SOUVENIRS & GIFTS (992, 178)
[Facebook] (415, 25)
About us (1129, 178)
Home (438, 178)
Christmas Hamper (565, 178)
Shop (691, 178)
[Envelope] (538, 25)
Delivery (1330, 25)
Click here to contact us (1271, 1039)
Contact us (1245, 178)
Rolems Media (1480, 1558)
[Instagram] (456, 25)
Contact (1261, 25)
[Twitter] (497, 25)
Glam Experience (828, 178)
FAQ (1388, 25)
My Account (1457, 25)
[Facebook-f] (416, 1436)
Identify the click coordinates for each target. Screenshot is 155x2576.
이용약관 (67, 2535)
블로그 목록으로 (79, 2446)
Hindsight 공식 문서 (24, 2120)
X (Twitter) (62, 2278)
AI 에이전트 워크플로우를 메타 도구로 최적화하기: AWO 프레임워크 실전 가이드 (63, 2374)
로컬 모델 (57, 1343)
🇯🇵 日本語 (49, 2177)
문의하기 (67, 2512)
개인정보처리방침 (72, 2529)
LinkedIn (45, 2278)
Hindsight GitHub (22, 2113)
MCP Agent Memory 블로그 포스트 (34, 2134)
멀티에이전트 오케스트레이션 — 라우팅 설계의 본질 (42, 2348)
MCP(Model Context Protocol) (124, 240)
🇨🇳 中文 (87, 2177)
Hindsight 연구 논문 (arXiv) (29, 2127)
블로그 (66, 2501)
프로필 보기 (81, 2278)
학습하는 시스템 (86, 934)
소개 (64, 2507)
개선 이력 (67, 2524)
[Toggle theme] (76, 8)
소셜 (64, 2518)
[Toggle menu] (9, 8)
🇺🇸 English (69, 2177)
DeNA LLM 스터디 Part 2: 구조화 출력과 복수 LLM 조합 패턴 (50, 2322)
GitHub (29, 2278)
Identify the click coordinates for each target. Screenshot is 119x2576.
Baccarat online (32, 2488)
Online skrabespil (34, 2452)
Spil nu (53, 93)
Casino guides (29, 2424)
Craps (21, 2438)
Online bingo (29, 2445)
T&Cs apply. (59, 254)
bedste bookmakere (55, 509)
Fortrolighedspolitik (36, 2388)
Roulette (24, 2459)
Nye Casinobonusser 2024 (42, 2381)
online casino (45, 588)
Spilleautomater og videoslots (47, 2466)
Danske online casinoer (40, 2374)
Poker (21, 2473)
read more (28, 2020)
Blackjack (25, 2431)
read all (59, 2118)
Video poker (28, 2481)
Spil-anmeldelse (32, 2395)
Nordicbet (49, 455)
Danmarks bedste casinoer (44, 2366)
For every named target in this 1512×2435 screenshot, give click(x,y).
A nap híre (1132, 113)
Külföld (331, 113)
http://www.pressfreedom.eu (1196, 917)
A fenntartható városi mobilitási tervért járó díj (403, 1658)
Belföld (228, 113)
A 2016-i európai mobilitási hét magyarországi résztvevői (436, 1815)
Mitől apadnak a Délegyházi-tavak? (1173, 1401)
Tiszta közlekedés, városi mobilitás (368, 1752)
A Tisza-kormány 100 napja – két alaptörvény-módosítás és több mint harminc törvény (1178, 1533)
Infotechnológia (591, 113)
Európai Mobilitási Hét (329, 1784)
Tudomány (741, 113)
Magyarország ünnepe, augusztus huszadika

•••

## [TASK DETAILS]
Starting at the first line and ending at the last, restate the material word for word.

## [ANSWER AREA]
SOUVENIRS & GIFTS (992, 178)
[Facebook] (415, 25)
About us (1129, 178)
Home (438, 178)
Christmas Hamper (565, 178)
Shop (691, 178)
[Envelope] (538, 25)
Delivery (1330, 25)
Click here to contact us (1271, 1039)
Contact us (1245, 178)
Rolems Media (1480, 1558)
[Instagram] (456, 25)
Contact (1261, 25)
[Twitter] (497, 25)
Glam Experience (828, 178)
FAQ (1388, 25)
My Account (1457, 25)
[Facebook-f] (416, 1436)
Identify the click coordinates for each target. Screenshot is 155x2576.
이용약관 (67, 2535)
블로그 목록으로 (79, 2446)
Hindsight 공식 문서 (24, 2120)
X (Twitter) (62, 2278)
AI 에이전트 워크플로우를 메타 도구로 최적화하기: AWO 프레임워크 실전 가이드 (63, 2374)
로컬 모델 (57, 1343)
🇯🇵 日本語 (49, 2177)
문의하기 (67, 2512)
개인정보처리방침 (72, 2529)
LinkedIn (45, 2278)
Hindsight GitHub (22, 2113)
MCP Agent Memory 블로그 포스트 (34, 2134)
멀티에이전트 오케스트레이션 — 라우팅 설계의 본질 (42, 2348)
MCP(Model Context Protocol) (124, 240)
🇨🇳 中文 (87, 2177)
Hindsight 연구 논문 (arXiv) (29, 2127)
블로그 (66, 2501)
프로필 보기 (81, 2278)
학습하는 시스템 (86, 934)
소개 (64, 2507)
개선 이력 (67, 2524)
[Toggle theme] (76, 8)
소셜 (64, 2518)
[Toggle menu] (9, 8)
🇺🇸 English (69, 2177)
DeNA LLM 스터디 Part 2: 구조화 출력과 복수 LLM 조합 패턴 (50, 2322)
GitHub (29, 2278)
Identify the click coordinates for each target. Screenshot is 119x2576.
Baccarat online (32, 2488)
Online skrabespil (34, 2452)
Spil nu (53, 93)
Casino guides (29, 2424)
Craps (21, 2438)
Online bingo (29, 2445)
T&Cs apply. (59, 254)
bedste bookmakere (55, 509)
Fortrolighedspolitik (36, 2388)
Roulette (24, 2459)
Nye Casinobonusser 2024 (42, 2381)
online casino (45, 588)
Spilleautomater og videoslots (47, 2466)
Danske online casinoer (40, 2374)
Poker (21, 2473)
read more (28, 2020)
Blackjack (25, 2431)
read all (59, 2118)
Video poker (28, 2481)
Spil-anmeldelse (32, 2395)
Nordicbet (49, 455)
Danmarks bedste casinoer (44, 2366)
For every named target in this 1512×2435 screenshot, give click(x,y).
A nap híre (1132, 113)
Külföld (331, 113)
http://www.pressfreedom.eu (1196, 917)
A fenntartható városi mobilitási tervért járó díj (403, 1658)
Belföld (228, 113)
A 2016-i európai mobilitási hét magyarországi résztvevői (436, 1815)
Mitől apadnak a Délegyházi-tavak? (1173, 1401)
Tiszta közlekedés, városi mobilitás (368, 1752)
A Tisza-kormány 100 napja – két alaptörvény-módosítás és több mint harminc törvény (1178, 1533)
Infotechnológia (591, 113)
Európai Mobilitási Hét (329, 1784)
Tudomány (741, 113)
Magyarország ünnepe, augusztus huszadika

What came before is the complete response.